Além de seus familiares, ele teve apoio de seus amigos que acreditaram na ideia e investiram com o empréstimo de equipamentos de áudio, que hoje são a base do seu videocast Papo de Quebrada
“Eu precisava de um equipamento de áudio e tem o Alemão, um amigo meu que a gente conversa todos os dias, e trocando ideia com ele sobre o projeto ele falou pra mim: Maykon eu tenho 5 microfones, uma potência e uma mesa de som, eu consigo estar te ajudando”, comenta ele, que mesmo sem capital de giro para colocar o projeto em prática, contou com ao apoio de familiares e amigos para tirar a ideia do papel.

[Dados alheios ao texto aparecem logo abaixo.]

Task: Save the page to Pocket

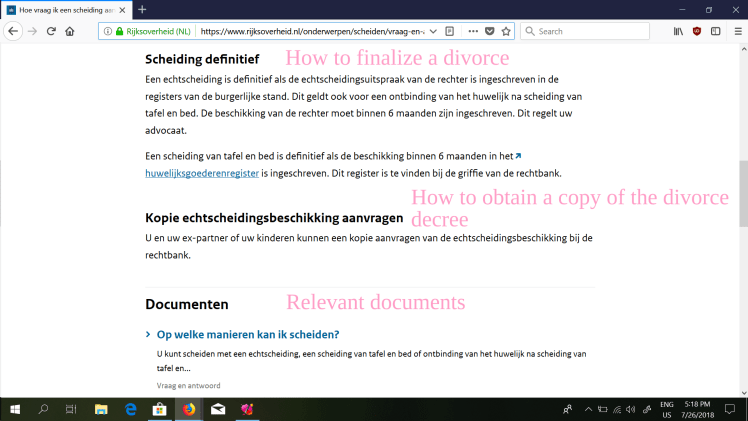Action: [x=489, y=31]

Desmistificar que a periferia só tem coisas ruins em seu cotidiano é um dos principais objetivos do videocast. Papo de Quebrada. “Como a mídia só mostra o lado ruim da quebrada, eu fiz o programa para mostrar o lado bom da quebrada, mostrar os artistas que a quebrada tem “, conta.
Ele acredita na importância dos artistas ‘da ponte pra cá’ serem mais vistos e valorizados nas redes sociais. “Claro que vai vir uns caras famosos para impulsionar o canal, só que o foco é ajudar os caras que tá na quebrada e tem muitos que são bons e não estão sendo vistos”, argumenta.
A visão de Maikon de valorizar artistas independentes da periferia que tem pouco espaço na mídia caminha junto do propósito empresarial do produtor de conteúdo. Segundo ele, é preciso construir uma mudança no formato de investir na quebrada.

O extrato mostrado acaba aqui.